Date of Award

10-19-2022

Degree Type

Dissertation

Degree Name

Doctor of Philosophy (PhD)

Department

Writing Program

Advisor(s)

Parks, Steven

Second Advisor

Nordquist, Brice

Keywords

English Only policy, Ford Motors English School, industrial archive, linguistic economic ableism

Subject Categories

American Studies | Rhetoric

Abstract

Assembly Line Americans: Labor, Language, and Literacy at Ford Motors explores the significance of Henry Ford’s and Ford Motor’s industrial education project, which impacted the working-class life and educational development of migrants and US citizens alike. Ford’s industrial education project emerged in its Highland Park, Michigan plant where Ford produced Model T’s and in 1914 founded the Ford English School (FES). The FES engaged an Americanization curriculum as a way of preparing a largely migrant workforce for labor on the assembly line and to apply for US citizenship in the name of developing an industrial class of labor. I begin by unpacking the historical and social conditions of labor at Ford Motors, including the spirit of standardization that not only influenced Ford’s new assembly line system of manufacturing but also influenced the curriculum of the FES. Through its industrial education program, sought to mold laborers according to the image of The Ford Man, who puts the needs of the company before their own. As a response to the field, I describe the relationship between Henry Ford’s industrial education project and histories of English and Composition. Thus, I argue that when we engage standardized English in our writing classrooms, we engage histories of industrial relations of power that Ford inscribed onto the body of working-class migrants over a century ago.

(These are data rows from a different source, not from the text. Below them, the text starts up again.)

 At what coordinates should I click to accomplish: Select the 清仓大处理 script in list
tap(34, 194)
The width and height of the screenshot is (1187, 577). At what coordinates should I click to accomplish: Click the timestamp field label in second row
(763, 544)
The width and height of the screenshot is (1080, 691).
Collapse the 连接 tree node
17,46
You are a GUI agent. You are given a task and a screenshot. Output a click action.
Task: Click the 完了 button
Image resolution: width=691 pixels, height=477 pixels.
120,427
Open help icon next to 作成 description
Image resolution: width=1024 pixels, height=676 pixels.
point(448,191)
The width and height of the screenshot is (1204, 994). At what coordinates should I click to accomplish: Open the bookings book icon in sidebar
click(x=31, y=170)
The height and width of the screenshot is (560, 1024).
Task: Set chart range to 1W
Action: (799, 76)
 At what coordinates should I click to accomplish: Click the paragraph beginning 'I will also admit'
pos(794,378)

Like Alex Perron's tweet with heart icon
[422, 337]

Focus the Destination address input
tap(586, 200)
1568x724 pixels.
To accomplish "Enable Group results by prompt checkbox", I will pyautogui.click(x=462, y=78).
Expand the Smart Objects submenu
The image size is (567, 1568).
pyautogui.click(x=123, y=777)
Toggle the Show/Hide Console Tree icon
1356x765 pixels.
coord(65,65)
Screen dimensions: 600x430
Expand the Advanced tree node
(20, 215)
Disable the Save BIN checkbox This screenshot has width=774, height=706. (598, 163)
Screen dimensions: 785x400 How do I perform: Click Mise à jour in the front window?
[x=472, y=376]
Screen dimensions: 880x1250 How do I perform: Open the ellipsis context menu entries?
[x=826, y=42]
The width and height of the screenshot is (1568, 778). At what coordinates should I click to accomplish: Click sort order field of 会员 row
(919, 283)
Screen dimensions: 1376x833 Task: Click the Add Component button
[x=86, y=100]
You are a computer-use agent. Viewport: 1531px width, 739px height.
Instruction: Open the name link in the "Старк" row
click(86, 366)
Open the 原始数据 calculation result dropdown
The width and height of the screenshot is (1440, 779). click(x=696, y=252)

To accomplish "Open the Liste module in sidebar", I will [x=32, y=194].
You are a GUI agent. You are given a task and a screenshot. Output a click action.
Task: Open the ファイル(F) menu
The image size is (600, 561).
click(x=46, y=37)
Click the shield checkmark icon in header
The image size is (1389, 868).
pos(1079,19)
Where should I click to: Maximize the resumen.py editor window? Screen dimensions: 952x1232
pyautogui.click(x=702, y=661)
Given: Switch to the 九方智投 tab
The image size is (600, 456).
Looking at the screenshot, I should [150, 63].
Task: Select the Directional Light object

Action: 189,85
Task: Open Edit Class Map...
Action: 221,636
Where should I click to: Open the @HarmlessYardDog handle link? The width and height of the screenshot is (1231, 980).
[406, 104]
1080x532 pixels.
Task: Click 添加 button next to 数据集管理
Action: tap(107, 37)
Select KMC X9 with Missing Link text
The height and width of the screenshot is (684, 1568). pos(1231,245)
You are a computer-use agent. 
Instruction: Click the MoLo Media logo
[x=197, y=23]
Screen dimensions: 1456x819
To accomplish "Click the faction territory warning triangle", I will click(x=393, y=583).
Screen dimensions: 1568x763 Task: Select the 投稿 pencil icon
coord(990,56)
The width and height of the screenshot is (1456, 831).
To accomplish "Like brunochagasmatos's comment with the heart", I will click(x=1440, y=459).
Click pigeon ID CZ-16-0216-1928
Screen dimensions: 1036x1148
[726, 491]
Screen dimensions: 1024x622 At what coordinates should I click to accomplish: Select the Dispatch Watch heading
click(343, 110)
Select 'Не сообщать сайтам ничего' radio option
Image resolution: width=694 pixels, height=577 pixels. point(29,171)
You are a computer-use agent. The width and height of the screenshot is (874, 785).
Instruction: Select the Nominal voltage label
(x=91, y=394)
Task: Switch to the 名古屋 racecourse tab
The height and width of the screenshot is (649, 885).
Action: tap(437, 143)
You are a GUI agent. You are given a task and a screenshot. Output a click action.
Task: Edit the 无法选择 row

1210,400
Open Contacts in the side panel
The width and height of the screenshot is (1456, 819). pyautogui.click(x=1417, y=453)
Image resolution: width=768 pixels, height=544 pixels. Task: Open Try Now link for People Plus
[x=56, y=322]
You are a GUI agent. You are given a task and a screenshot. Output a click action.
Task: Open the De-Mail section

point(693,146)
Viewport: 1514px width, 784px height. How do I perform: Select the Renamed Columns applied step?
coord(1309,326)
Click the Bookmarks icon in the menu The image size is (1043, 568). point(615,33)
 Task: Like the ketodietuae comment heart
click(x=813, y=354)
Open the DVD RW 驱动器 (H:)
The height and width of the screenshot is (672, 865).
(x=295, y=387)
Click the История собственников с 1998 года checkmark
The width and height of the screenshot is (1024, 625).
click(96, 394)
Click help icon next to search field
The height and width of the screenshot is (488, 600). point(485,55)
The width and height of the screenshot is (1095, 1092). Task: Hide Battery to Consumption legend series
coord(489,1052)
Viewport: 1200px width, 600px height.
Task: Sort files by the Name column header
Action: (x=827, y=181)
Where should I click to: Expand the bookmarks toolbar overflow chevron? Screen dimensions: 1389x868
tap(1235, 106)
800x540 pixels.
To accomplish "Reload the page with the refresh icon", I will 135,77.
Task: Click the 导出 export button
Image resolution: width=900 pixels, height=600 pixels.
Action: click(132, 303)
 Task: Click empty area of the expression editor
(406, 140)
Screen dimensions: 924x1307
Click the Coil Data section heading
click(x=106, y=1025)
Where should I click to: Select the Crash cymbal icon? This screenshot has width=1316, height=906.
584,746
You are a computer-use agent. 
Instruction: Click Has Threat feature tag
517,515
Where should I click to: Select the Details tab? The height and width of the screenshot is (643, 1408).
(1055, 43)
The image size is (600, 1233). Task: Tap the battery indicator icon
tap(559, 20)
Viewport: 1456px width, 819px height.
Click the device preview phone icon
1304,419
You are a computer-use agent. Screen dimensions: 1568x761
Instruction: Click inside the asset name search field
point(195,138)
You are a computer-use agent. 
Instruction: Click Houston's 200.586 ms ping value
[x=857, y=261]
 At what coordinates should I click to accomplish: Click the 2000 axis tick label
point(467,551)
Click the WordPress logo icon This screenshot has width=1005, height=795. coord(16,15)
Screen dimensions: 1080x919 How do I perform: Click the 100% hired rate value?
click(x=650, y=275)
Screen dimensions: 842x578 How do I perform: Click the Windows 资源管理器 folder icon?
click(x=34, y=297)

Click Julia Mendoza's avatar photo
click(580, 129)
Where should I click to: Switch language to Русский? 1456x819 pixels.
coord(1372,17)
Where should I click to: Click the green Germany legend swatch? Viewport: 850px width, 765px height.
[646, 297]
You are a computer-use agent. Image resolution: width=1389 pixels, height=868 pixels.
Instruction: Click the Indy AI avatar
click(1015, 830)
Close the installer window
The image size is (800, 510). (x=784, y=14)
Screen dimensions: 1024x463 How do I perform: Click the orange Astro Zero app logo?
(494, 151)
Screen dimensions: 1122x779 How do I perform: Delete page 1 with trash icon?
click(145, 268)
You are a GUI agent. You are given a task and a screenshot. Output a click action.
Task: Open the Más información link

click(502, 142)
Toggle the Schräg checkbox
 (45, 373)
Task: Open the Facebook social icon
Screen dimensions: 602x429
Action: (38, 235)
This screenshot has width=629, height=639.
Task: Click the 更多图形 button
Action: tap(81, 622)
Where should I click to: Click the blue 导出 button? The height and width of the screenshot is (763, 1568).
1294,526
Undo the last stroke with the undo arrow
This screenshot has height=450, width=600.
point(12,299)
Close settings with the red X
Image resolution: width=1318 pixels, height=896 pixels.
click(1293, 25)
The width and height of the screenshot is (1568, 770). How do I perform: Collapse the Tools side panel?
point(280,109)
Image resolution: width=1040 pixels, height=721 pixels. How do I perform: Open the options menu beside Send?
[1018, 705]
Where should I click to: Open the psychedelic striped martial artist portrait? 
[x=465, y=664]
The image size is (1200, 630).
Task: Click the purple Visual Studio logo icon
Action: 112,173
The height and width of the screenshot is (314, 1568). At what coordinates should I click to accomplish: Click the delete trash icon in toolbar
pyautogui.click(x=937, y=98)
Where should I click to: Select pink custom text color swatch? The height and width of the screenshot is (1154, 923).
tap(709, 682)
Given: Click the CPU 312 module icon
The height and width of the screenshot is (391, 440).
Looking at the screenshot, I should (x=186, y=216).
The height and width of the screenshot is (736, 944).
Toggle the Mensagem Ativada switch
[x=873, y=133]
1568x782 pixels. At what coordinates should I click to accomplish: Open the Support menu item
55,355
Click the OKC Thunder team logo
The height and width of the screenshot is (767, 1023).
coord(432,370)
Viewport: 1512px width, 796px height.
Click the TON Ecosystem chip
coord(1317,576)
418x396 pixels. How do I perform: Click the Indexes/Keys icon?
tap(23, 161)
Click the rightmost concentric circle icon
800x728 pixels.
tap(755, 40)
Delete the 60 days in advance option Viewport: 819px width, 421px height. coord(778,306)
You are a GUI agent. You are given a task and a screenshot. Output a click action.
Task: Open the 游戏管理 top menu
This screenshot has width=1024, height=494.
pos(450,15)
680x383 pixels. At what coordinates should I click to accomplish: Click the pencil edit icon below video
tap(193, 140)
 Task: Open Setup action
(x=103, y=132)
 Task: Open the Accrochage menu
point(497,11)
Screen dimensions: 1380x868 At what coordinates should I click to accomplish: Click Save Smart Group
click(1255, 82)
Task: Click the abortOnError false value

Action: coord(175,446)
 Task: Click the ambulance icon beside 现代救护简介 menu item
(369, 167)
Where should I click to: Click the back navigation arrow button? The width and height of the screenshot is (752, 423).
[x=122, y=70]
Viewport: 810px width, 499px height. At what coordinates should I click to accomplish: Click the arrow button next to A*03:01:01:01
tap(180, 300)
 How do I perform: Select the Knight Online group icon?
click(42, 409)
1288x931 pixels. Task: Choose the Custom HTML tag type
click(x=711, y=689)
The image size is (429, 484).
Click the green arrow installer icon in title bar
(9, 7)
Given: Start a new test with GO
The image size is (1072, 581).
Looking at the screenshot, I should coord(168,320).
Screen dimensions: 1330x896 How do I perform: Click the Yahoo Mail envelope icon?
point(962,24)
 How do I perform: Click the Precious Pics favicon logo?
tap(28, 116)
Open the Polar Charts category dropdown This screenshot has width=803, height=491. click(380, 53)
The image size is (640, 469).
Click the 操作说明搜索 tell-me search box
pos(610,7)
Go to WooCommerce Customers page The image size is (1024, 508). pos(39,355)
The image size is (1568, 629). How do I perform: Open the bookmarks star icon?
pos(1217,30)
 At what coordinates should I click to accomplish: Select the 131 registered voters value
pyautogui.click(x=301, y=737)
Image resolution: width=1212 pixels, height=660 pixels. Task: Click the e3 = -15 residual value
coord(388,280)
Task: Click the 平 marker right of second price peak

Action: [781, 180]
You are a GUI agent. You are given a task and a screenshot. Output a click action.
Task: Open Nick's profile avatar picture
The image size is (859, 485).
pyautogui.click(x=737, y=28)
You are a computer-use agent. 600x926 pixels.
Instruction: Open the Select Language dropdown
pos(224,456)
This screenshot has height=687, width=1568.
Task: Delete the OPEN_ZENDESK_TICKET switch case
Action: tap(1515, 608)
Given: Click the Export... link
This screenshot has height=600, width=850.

Through intuitional documents, I trace key moments in Ford’s industrial education project, as well as how individuals and communities sought to maintain a working-class ethos within a changing laboring landscape of industrialization. Throughout, I focus on schools and initiatives that Henry Ford contributed to, as well as political and educational spaces that developed a counter-network to challenge Ford’s project. Ultimately, I argue that at the heart of Ford’s industrial education project was an ideology of linguistic economic ableism, whereby English would act as the vehicle for the transmission of values and beliefs beneficial to Ford Motors, thereby readying the body, the mind, and the voice of the laborer for industrial labor.